• **TASK TO COMPLETE**:
Although the records contain pictures, the copy should leave them out and match everything else exactly.

• **TASK INPUT**:
================

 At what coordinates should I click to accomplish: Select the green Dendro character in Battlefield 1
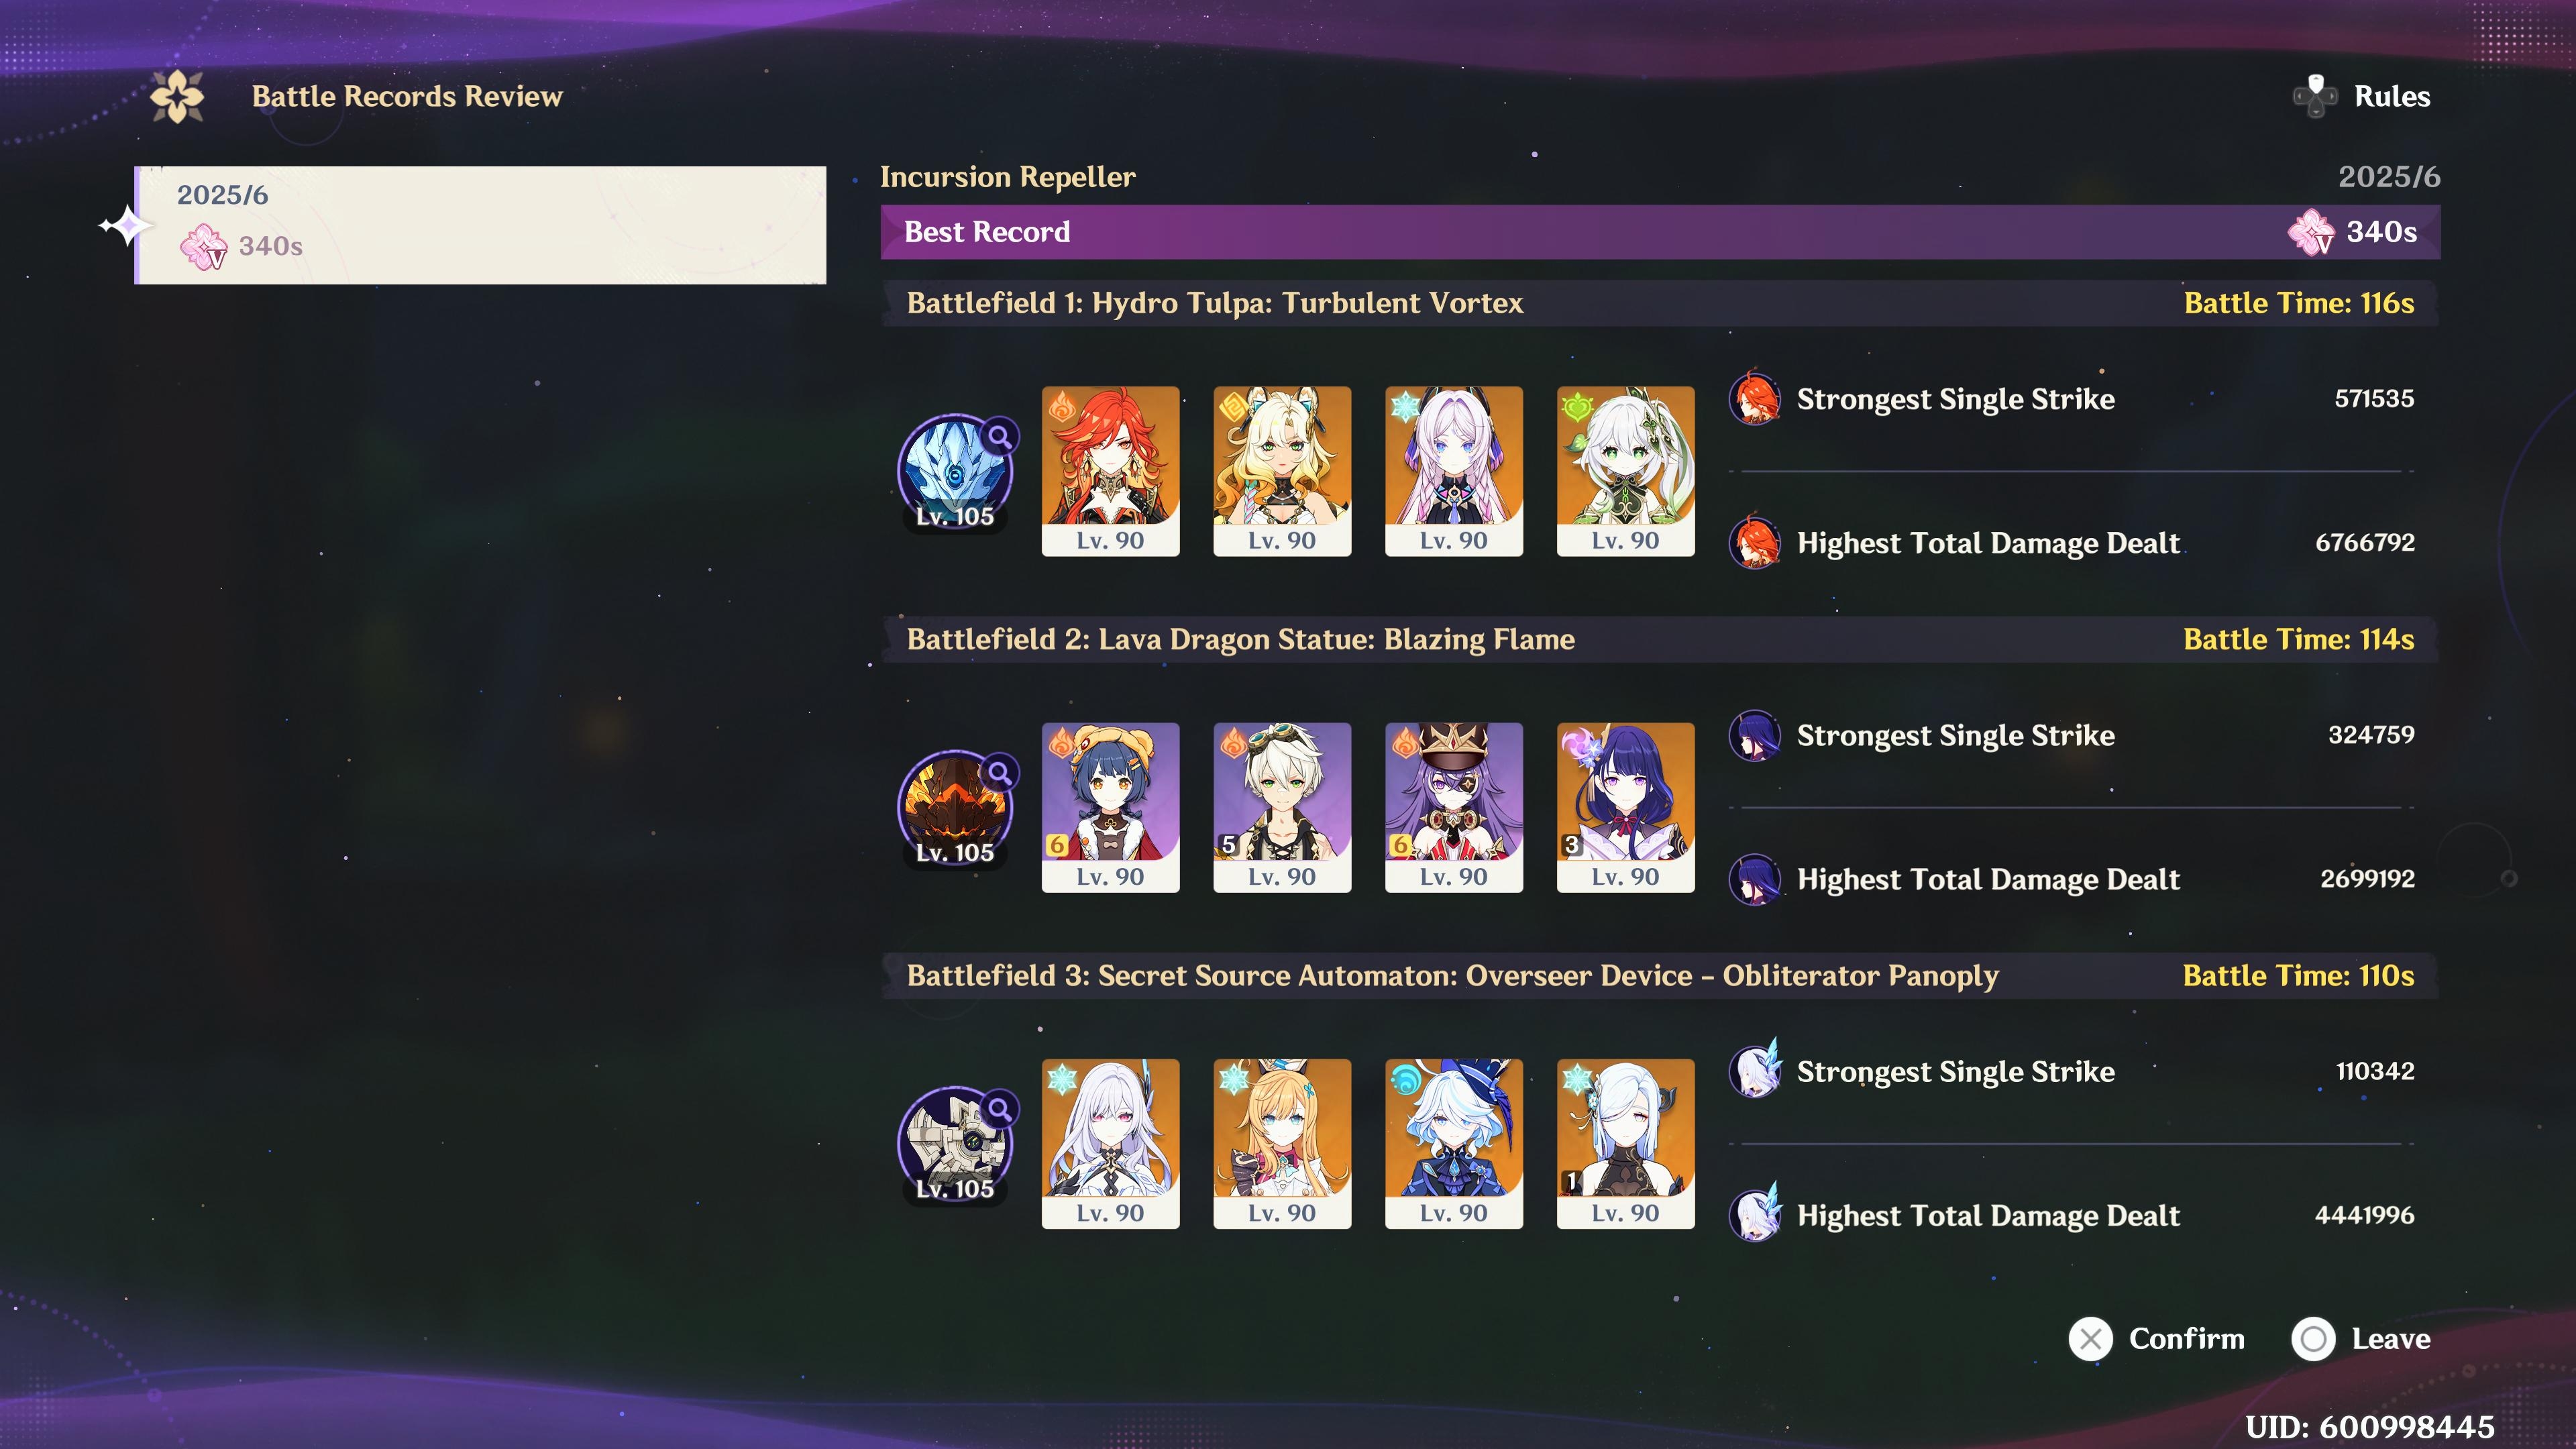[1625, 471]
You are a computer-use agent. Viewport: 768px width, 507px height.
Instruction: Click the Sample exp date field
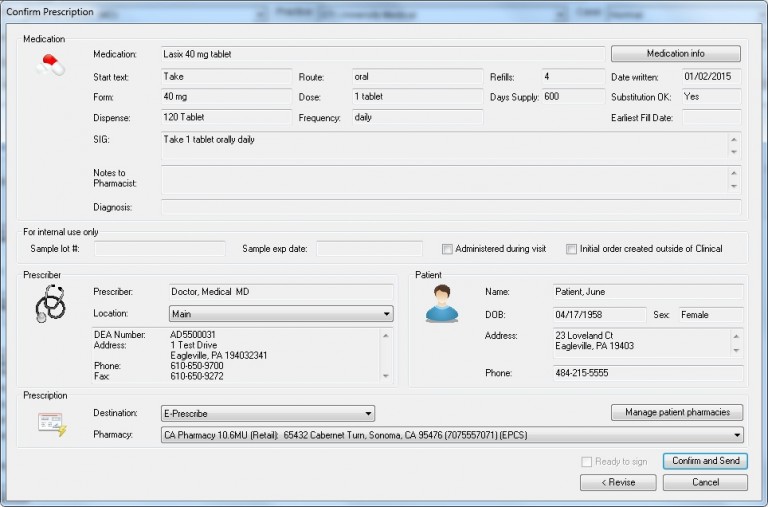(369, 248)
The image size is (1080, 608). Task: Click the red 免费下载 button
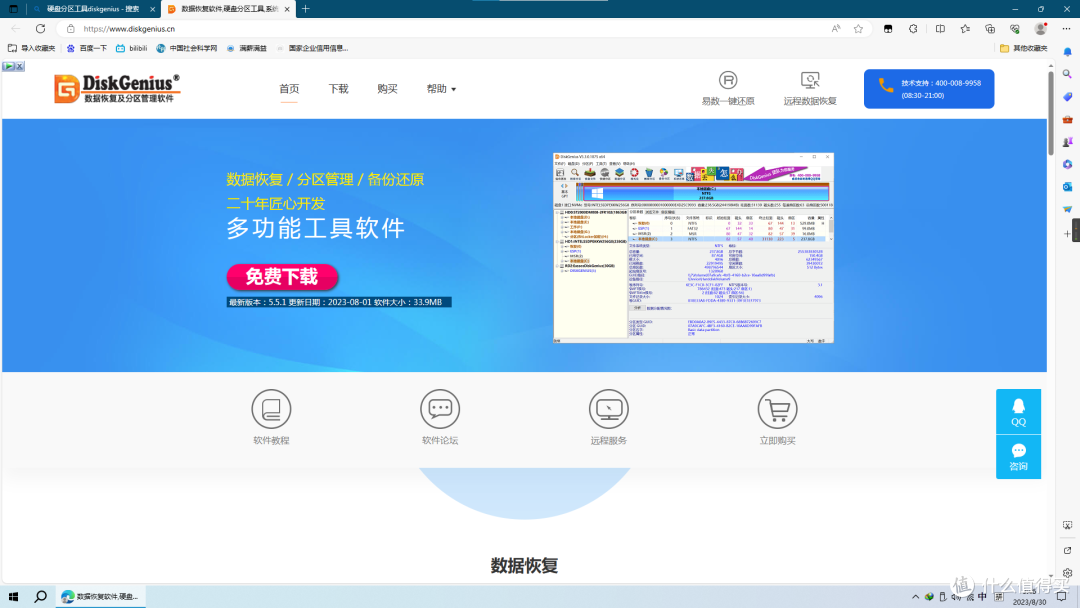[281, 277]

================

• **SOLUTION FOR THIS PROBLEM**:
 At what coordinates should I click to accomplish: Select the green Dendro character in Battlefield 1
[1625, 471]
You are a computer-use agent. Viewport: 768px width, 507px height.
Instruction: Click the Sample exp date field
(369, 248)
The image size is (1080, 608). Task: Click the red 免费下载 button
[281, 277]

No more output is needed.